Untuk mencegah penyebaran lebih lanjut, Komisi V DPR RI akan menyurati Kementerian Perhubungan (Kemenhub) untuk pengetatan pintu masuk Indonesia, baik di bandara maupun pelabuhan. Hal ini berkaca dari kasus 2 warga Depok yang terjangkit virus tersebut karena warga negara Jepang.
Wakil Ketua Komisi V DPR RI Nurhayati Monoarfa mengusulkan agar Indonesia meniru langkah Australia dalam menangkal virus corona. Yaitu dengan cara mengarantina Warga Negara Asing (WNA) dari negara terpapar corona.
“Di Australia, kalau dia lihat ada cap negara yang terkena virus corona, maka orang itu tidak diperiksa, langsung dikarantina selama 2 minggu di bandara,” ujar Nurhayati Monoarfa saat ditemui di Jayapura, Papua, Selasa (3/3).

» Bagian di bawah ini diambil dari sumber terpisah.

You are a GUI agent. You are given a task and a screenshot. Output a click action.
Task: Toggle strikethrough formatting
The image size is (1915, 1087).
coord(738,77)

Menurutnya, langkah tersebut akan jauh lebih efektif diterapkan ketimbang hanya mengandalkan pemeriksaan suhu tubuh di pintu masuk negara. Sebab suhu tubuh penderita corona bisa saja turun saat diperiksa.
“Jadi lebih baik kita juga melakukan prevention seperti itu," kata politisi PPP. "Jadi apabila kita lihat negara yang ada virus corona, kita lebih baik cari aman. Bisa kita contoh, kita kan tidak pernah tahu."

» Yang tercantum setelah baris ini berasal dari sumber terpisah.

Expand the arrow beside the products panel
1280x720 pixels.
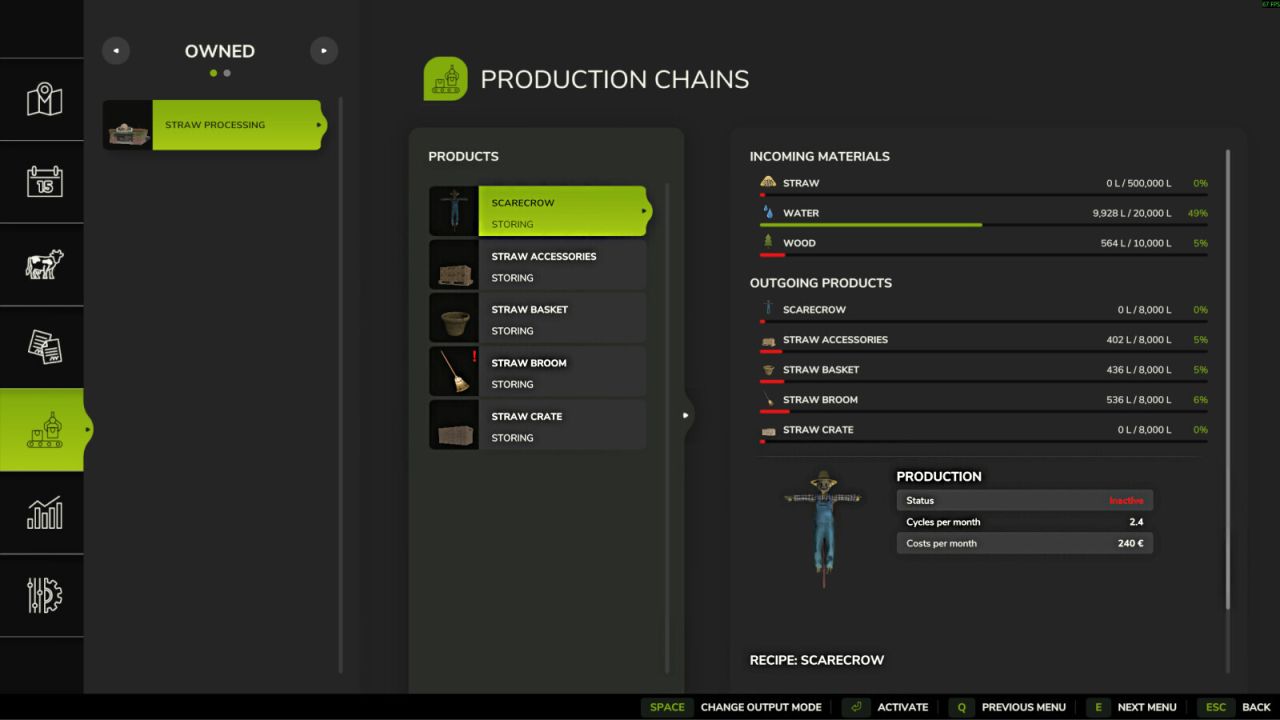(685, 415)
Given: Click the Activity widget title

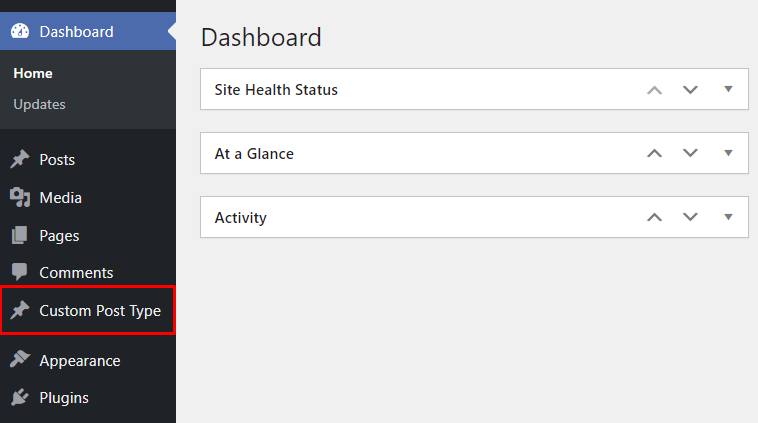Looking at the screenshot, I should point(240,217).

Sementara itu, Anggota Komisi I DPR Fraksi PKB Abdul Kadir Karding mengusulkan untuk melakukan moratorium atau penghentian sementara kunjungan beberapa negara yang gawat corona demi mencegah penularan lebih lanjut.
"Saya punya pikiran agak radikal terhadap antisipasi penyebaran virus corona. Kalau perlu kita moratorium sementara terhadap 10 negara yang potensial," kata Abdul di Kompleks Parlemen, Senayan, Jakarta, Selasa (3/3). "Moratorium sementara dengan batas-batas tertentu."

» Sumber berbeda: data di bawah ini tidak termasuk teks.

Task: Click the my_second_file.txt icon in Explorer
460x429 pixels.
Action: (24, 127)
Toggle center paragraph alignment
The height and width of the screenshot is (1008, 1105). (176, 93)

Ia juga meminta agar pemerintah menyediakan crisis centre virus corona tak hanya ada di Jakarta, namun juga ada di setiap kabupaten kota. "Dokternya, pemdanya, polisinya, tentaranya, tokoh-tokoh masyarakatnya yang kira-kira antisipasi semua kejadian dengan melihat kejadian yang ada di Wuhan misalnya," katanya. "Jangan kayak kemarin, panik sebentar, masker dan hand sanitizer habis. Ini kan artinya kita harus betul-betul siap."